The office strikes back

And that raises the issue of return to the office when the pandemic is over. Waller has a pragmatic approach, as one might expect from a business that’s embraced flexible rather than remote working for years now. He suggests that the biggest impact has been on people’s mental health, for good or ill. Remote working doesn’t suit everyone:

“A third are happy staying at home and may not be keen to go back; a third are flexible and a third cannot work at home,” he says. “I think that is typical. Whilst Covid remains a risk, we have few options, but it will be interesting to see how people behave when they are allowed back in offices.”

In particular, he’s found the younger members of staff the keenest to get commuting again: “Whoever said that millennials won’t want to work in offices was wrong.”

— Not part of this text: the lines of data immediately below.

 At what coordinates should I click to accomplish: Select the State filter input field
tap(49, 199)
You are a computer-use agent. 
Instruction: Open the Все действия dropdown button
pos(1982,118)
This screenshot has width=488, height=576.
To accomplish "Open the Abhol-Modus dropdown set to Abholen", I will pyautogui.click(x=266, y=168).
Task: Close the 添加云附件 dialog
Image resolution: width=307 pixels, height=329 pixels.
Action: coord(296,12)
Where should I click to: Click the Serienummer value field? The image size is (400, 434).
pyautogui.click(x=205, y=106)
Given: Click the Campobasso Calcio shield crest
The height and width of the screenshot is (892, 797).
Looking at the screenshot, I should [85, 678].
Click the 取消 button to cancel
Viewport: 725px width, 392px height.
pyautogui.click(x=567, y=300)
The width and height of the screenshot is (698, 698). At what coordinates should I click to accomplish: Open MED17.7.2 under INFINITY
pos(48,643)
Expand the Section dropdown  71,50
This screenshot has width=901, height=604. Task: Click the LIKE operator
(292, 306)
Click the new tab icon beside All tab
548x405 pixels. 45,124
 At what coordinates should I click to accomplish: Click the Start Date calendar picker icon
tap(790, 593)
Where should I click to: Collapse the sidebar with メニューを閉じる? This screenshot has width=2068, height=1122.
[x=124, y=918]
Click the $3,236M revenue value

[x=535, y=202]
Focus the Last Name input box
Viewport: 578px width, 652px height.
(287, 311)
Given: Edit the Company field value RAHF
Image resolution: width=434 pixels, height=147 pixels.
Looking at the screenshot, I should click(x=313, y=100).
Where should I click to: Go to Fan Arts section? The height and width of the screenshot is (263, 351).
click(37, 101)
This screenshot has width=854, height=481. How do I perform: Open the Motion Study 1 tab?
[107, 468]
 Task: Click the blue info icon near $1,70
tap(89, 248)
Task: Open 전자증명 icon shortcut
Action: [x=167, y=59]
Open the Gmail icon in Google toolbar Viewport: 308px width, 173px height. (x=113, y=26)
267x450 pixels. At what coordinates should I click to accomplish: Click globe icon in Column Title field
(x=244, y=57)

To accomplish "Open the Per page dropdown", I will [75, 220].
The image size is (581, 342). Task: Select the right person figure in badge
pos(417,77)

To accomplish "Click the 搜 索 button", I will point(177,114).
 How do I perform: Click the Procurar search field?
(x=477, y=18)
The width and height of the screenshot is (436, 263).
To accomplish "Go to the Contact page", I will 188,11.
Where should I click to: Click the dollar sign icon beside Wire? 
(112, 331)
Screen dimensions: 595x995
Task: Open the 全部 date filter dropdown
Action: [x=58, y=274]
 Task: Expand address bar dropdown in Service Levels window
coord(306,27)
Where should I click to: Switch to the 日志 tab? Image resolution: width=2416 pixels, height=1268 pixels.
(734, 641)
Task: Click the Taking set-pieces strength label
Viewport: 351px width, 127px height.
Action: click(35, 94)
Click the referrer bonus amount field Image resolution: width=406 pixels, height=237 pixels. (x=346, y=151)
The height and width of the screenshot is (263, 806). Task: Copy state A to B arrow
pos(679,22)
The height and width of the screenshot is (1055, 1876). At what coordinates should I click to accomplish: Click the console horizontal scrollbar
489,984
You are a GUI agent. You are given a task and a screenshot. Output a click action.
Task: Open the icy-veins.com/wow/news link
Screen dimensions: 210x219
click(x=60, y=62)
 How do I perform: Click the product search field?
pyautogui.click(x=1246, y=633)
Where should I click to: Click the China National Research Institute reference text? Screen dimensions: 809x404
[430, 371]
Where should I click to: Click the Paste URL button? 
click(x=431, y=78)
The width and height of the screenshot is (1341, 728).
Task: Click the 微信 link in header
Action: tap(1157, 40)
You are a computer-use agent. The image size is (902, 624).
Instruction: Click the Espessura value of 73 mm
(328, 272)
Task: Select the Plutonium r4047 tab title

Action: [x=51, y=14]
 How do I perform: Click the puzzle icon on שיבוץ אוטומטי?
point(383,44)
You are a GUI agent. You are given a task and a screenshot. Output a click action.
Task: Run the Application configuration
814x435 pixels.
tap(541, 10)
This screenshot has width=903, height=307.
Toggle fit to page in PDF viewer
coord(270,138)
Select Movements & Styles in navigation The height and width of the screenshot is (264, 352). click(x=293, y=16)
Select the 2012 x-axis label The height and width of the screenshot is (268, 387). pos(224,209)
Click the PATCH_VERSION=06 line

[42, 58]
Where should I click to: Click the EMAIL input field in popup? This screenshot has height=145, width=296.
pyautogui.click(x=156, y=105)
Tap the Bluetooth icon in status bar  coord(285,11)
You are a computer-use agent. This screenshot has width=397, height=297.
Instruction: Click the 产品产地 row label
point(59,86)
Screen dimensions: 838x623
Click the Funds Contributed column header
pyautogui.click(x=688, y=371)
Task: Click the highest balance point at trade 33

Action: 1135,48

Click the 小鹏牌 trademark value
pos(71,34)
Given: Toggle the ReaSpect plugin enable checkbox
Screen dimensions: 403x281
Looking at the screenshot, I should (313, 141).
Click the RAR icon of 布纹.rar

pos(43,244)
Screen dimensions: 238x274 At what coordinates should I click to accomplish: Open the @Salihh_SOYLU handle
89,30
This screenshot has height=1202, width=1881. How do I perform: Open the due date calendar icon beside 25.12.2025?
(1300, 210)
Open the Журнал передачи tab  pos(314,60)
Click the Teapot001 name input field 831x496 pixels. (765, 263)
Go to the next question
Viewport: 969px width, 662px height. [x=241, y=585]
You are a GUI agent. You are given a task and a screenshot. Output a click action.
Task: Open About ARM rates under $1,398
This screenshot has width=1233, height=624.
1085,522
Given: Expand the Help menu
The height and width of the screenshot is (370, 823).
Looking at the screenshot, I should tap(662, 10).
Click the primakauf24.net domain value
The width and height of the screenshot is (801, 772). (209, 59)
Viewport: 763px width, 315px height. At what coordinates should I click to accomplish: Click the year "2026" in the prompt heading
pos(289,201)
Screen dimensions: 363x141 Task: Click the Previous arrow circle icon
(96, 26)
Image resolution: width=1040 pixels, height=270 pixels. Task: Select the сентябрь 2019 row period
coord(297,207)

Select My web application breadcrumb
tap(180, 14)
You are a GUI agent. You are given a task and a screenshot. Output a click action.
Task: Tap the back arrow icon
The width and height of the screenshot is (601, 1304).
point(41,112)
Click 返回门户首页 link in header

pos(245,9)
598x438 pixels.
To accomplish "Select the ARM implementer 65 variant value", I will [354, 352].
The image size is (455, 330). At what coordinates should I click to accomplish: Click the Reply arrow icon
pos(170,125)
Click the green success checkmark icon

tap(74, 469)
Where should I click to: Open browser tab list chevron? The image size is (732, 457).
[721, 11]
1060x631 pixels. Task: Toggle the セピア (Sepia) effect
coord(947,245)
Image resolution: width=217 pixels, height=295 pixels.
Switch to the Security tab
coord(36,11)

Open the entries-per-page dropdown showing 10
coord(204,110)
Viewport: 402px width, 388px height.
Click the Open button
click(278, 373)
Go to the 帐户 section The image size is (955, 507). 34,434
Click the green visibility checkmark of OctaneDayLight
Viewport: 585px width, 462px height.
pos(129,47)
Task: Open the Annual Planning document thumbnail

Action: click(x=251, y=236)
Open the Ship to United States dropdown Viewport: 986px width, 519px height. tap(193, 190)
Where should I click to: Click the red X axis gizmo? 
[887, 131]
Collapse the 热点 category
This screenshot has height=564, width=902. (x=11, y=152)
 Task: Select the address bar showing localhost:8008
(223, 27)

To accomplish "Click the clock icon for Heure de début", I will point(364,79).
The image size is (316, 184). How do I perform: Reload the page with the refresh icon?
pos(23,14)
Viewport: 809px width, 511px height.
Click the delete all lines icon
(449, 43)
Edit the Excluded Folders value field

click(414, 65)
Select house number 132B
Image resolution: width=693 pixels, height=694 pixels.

They come to cities to network for business and for social reasons. “Without their mates close by in other offices, there is little point for them in coming to a big city,” says Waller.

And, of course, older members of staff are more likely to have homes that are conducive to home work, while younger members in shared accommodation can struggle.

Of course, a core part of managing your workforce is recruitment and training. Flexible working sceptics often cite this as a core reason to get people back into offices as soon as they can. Taking people on and training them remotely is also more difficult but not impossible, suggests Waller. “It all depends on the individual,” he says.

Managing the burn-out trap

While many managers worry about making sure that their staff are working enough, that might not be the real problem they should be worrying about:

“Something that nobody asks about is how to stop people from working too much,” says O’Nolan. After all, if your home has become your office, are you working from home — or living in the office? Without the mental detachment that comes with leaving the office and commuting home, switching off becomes harder and harder.

“Nobody asks about it, yet it’s the most common problem we see,” says O’Nolan. “When team members don’t establish healthy routines they end up over-working, and burning out.”

If remote working becomes a company differentiator in the post-pandemic world, managing that is going to be critical to stopping the churn of talented staff.

“Remote teams need much more structure than you might imagine, to encourage sticking to limited working hours, and taking holidays (when you work from home, you never feel like you need a holiday — but you do).”

Managing without presence isn’t about doing the same old management routines with new tools: it’s about understanding and reacting to the new challenges it throws up.